# looking for some winter spots that produce fat brookies and tigers



## 30-06-hunter (Sep 22, 2013)

My favorite brookie spot will soon be snowed in so I need to find a few winter streams that will keep down the cabin fever. I don't really ice fish because I like the exercise I get fishing streams, I come home more relaxed and focused. So please share if you are willing either in the thread or via PM, I will keep a secret if needed.


----------



## wyoming2utah (Sep 12, 2007)

Sevier River....the stream in Marysvale Canyon is fishable much of the winter. I also have enjoyed fishing the Beaver River below Minersville...those are two spots that usually get me through the winter without having to totally store my fly rods!


----------



## brookieguy1 (Oct 14, 2008)

wyoming2utah said:


> Sevier River....the stream in Marysvale Canyon is fishable much of the winter. I also have enjoyed fishing the Beaver River below Minersville...those are two spots that usually get me through the winter without having to totally store my fly rods!

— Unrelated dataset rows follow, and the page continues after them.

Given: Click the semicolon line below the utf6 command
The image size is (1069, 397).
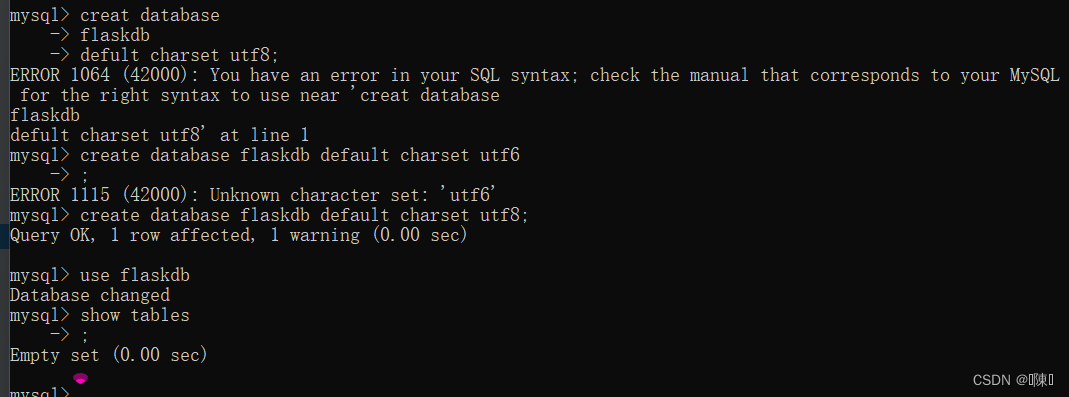Looking at the screenshot, I should pos(70,175).
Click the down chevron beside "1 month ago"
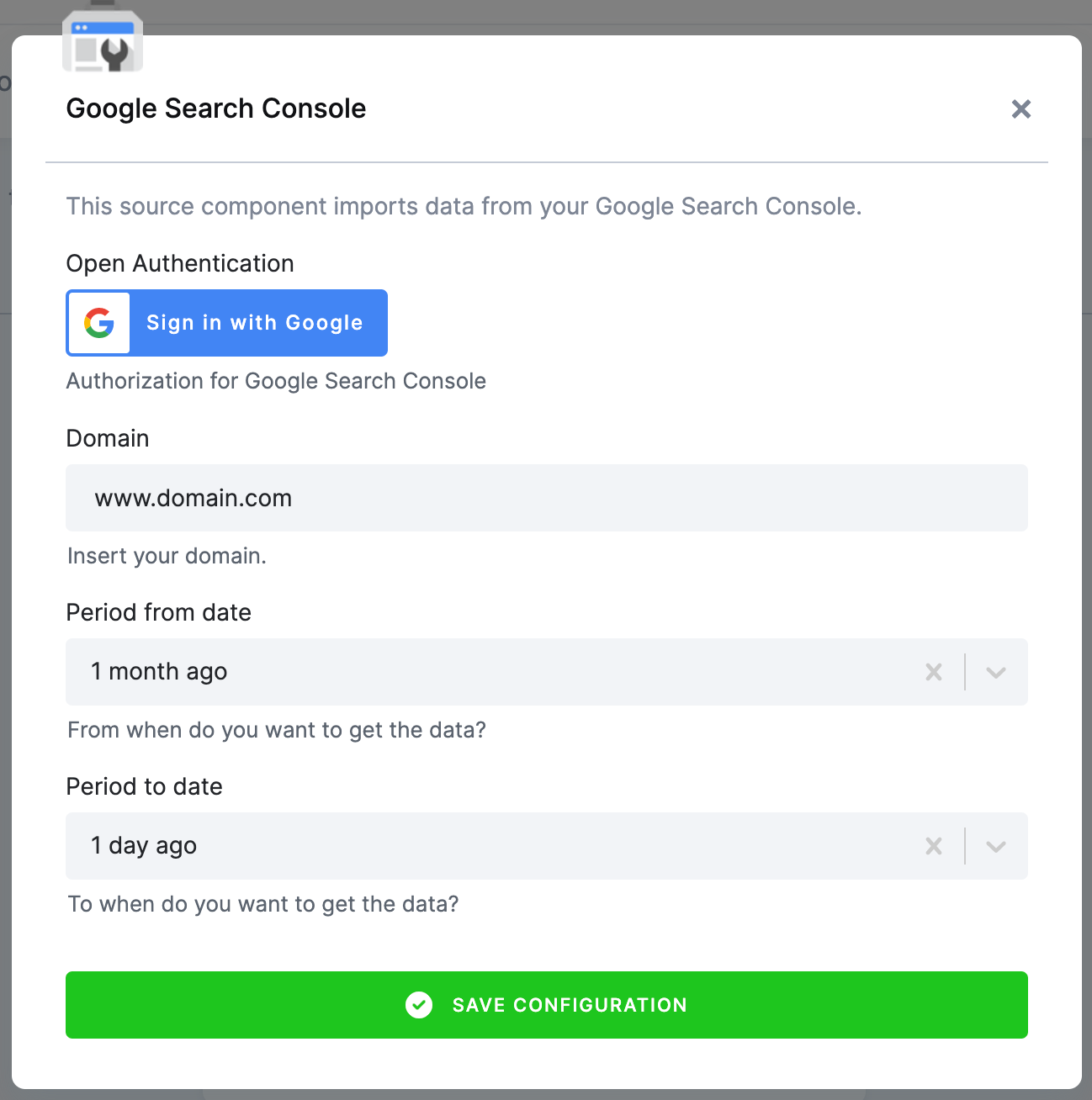The width and height of the screenshot is (1092, 1100). (x=996, y=672)
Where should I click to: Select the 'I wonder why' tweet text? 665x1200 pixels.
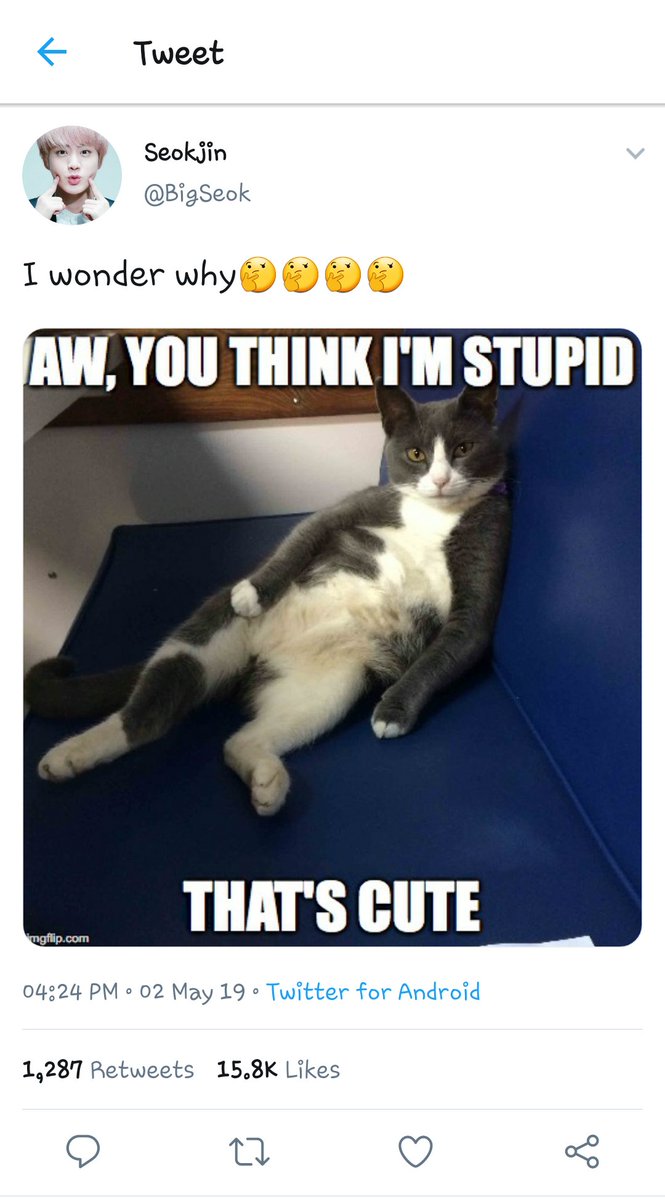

I agree with you on the Sevier being a fine stream, but the poster asked for fat brookies and tigers.
Not much of that in moving water in Utah, I fear.


----------



## 30-06-hunter (Sep 22, 2013)

brookieguy1 said:


> I agree with you on the Sevier being a fine stream, but the poster asked for fat brookies and tigers.
> Not much of that in moving water in Utah, I fear.


All that exercise keeps them skinny!


----------



## brookieguy1 (Oct 14, 2008)

30-06-hunter said:


> All that exercise keeps them skinny!


This is true. The only moving water I can think of with healthy brookies is...P.M. sent.


----------



## Jackalope (Oct 30, 2007)

brookieguy1 said:


> This is true. The only moving water I can think of with healthy brookies is...P.M. sent.


You sure like to bait the hook don't you.

I can only think of one also, but once the snow comes it's either a long walk or a snowmobile. :mrgreen:


----------



## wyoming2utah (Sep 12, 2007)

I watched my younger brother catch a nice big healthy brookie in the Fremont River one winter....that is another option. And, there is a stray chance of catching a tiger in there too!


----------



## brookieguy1 (Oct 14, 2008)

wyoming2utah said:


> I watched my younger brother catch a nice big healthy brookie in the Fremont River one winter....that is another option. And, there is a stray chance of catching a tiger in there too!


Brookie came in from Pine Creek I reckon? Cool catch but a rare occurence I'm sure.


----------